I found an old Universal board master at a second hand store with board for $5. It is missing the two scales.
My question is, will Vemco scales fit the Universal board master drafting machine?
I have been using a 1930s Bruning machine for years, those scales are way too small for the Universal.


----------



## Grandpa (Jan 28, 2011)

I think the Vemco scales will work. I drafted for a long time and used a machine much like this one with Vemco. Not sure everything is the same on the machines but it is very similar. They use a dovetail type piece on the scale. The metal dovetail slides into the drafting head and friction holds it in place.


----------



## unbob (Mar 10, 2013)

Thanks for the response!
I tend to think they will work, or I can make the Vemco scales work. I couldn't find any info on compatibility specific to the Universal machine.
Vemco prices are $32 and $38 for 12" and 18" metal centered/plastic edge scales. I will order some in the morning. New scales verses ebay.


----------



## GarryP (Sep 14, 2013)

I worked with those machines a lot in my college days. They were great technology at the time. It's certainly a skill and a mind stretcher to see things 3D in your mind and draw them 2D with the right info for a machinist to translate them into 3D.
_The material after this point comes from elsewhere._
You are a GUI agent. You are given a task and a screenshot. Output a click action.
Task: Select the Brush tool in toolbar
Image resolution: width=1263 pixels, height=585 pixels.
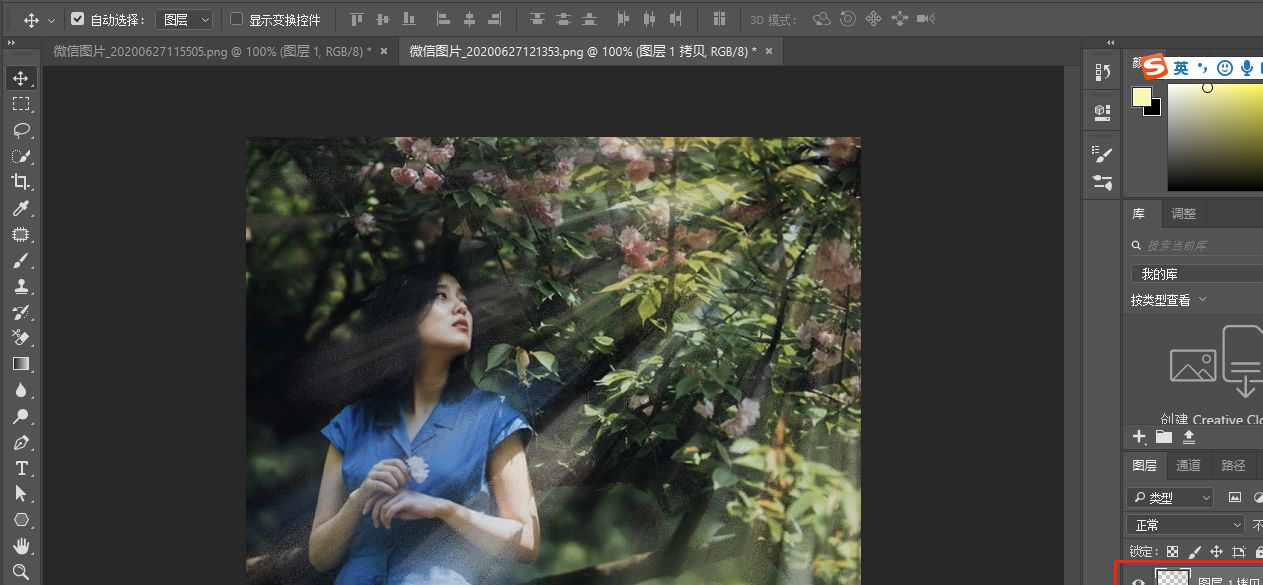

But I've been using Sketchup a lot lately and I'm amazed at the capabilities. I love it.


----------



## Knothead62 (Apr 17, 2010)

Remember them well! Learned on a similar setup. Never had one crash or need to be plugged in.


----------



## unbob (Mar 10, 2013)

This very old and small single blade Bruning was my grandfathers, a machinist in the food processing industry. I have used it in my machine shop for 4 decades.
I think the Universal will be better in my woodwork area, its much more sealed, less prone to be fouled by sawdust. The old Bruning has exposed bands and pulleys.
The 2D drawings have always worked fine for me, I am not doing turbine blade profiles.
I tend to think, these may make some sort of comeback for those working on patents, as the ease of hacking is alarming.


----------



## moonie (Jun 18, 2010)

oh sweet.


----------



## Woodmaster1 (Apr 26, 2011)

I remember using them when I taught drafting before autocad.


----------